> [PROBLEM STATEMENT] For each entry that follows, produce an exact copy.

Stored items:
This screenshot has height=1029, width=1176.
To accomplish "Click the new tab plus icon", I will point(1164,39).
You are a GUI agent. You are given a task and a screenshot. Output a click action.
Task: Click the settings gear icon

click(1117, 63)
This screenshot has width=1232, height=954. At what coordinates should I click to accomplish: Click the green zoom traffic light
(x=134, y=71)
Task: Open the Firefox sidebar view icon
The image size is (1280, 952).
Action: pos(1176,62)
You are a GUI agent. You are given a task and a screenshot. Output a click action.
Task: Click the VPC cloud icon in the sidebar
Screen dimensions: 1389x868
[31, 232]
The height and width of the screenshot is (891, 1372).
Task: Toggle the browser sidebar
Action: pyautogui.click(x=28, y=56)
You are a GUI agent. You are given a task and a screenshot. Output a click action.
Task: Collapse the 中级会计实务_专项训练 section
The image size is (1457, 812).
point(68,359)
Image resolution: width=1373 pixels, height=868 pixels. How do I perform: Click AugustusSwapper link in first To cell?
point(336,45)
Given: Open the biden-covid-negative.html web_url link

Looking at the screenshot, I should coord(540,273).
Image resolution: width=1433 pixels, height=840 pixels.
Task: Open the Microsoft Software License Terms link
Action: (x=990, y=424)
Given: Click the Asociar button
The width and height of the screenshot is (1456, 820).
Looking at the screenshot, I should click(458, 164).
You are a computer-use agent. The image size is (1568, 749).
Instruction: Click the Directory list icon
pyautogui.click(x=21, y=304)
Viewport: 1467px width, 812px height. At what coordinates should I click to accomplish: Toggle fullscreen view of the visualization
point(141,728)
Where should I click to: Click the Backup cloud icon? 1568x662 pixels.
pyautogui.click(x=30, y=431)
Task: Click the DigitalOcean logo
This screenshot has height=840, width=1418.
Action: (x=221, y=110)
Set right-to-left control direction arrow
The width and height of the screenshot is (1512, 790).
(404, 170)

> [COMPLETED EXERCISE]
This screenshot has height=1029, width=1176.
To accomplish "Click the new tab plus icon", I will point(1164,39).
You are a GUI agent. You are given a task and a screenshot. Output a click action.
Task: Click the settings gear icon

click(1117, 63)
This screenshot has width=1232, height=954. At what coordinates should I click to accomplish: Click the green zoom traffic light
(x=134, y=71)
Task: Open the Firefox sidebar view icon
The image size is (1280, 952).
Action: pos(1176,62)
You are a GUI agent. You are given a task and a screenshot. Output a click action.
Task: Click the VPC cloud icon in the sidebar
Screen dimensions: 1389x868
[31, 232]
The height and width of the screenshot is (891, 1372).
Task: Toggle the browser sidebar
Action: pyautogui.click(x=28, y=56)
You are a GUI agent. You are given a task and a screenshot. Output a click action.
Task: Collapse the 中级会计实务_专项训练 section
The image size is (1457, 812).
point(68,359)
Image resolution: width=1373 pixels, height=868 pixels. How do I perform: Click AugustusSwapper link in first To cell?
point(336,45)
Given: Open the biden-covid-negative.html web_url link

Looking at the screenshot, I should coord(540,273).
Image resolution: width=1433 pixels, height=840 pixels.
Task: Open the Microsoft Software License Terms link
Action: (x=990, y=424)
Given: Click the Asociar button
The width and height of the screenshot is (1456, 820).
Looking at the screenshot, I should click(458, 164).
You are a computer-use agent. The image size is (1568, 749).
Instruction: Click the Directory list icon
pyautogui.click(x=21, y=304)
Viewport: 1467px width, 812px height. At what coordinates should I click to accomplish: Toggle fullscreen view of the visualization
point(141,728)
Where should I click to: Click the Backup cloud icon? 1568x662 pixels.
pyautogui.click(x=30, y=431)
Task: Click the DigitalOcean logo
This screenshot has height=840, width=1418.
Action: (x=221, y=110)
Set right-to-left control direction arrow
The width and height of the screenshot is (1512, 790).
(404, 170)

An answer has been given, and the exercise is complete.